Nicole Dickey, 15, a freshman who survived the rampage's outbreak in the school cafeteria, also described Klebold as somewhat volatile. "A friend had a hunch it would be Dylan," she said. "He was quiet, but he sometimes lost his temper."

Mike Vendegnia, 18, a Columbine senior who stayed home from school Tuesday, played fantasy baseball with Klebold.

"He was into guns and stuff like that, but he was pretty nice to me," Vendegnia said of Klebold. "We'd talk and joke around."

Vendegnia said he and Klebold recently collaborated on a project for their second period video-production class. It was a comedy about radioactive clothing that attacks people, he said.

Another Columbine student who played fantasy baseball with Klebold last year said he had noticed Klebold's appearance and attitude change over the past year.

"He was just a normal kid. He never really got angry at anyone. He would talk to me and we'd joke around," said Joe Mallon. "But he seems to be less vocal than he used to be. He's changed since last year."

Mallon said Klebold adopted the "goth" - short for Gothic - appearance in the past year, wearing black clothing and growing out his once-short hair.
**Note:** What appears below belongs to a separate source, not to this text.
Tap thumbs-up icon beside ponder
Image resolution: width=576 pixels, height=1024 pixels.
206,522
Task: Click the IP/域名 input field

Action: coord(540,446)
The "goth" scene draws from satanic worship and medieval Europe barbarism.

Eric Harris' neighbors also said he was a quiet, unassuming teenager who came and went in his Littleton neighborhood with little interaction with his neighbors.

"Nobody here in the neighborhood really knew Eric at all," said Janet Reed said. "He was very quiet and very much to himself. It's a little shocking to most of the neighbors that this would happen in this neighborhood."

Harris and Klebold have juvenile records in Jefferson County District Court, according to a district court clerk. They both were implicated in a 1998 criminal trespass case. Klebold received a deferred sentence.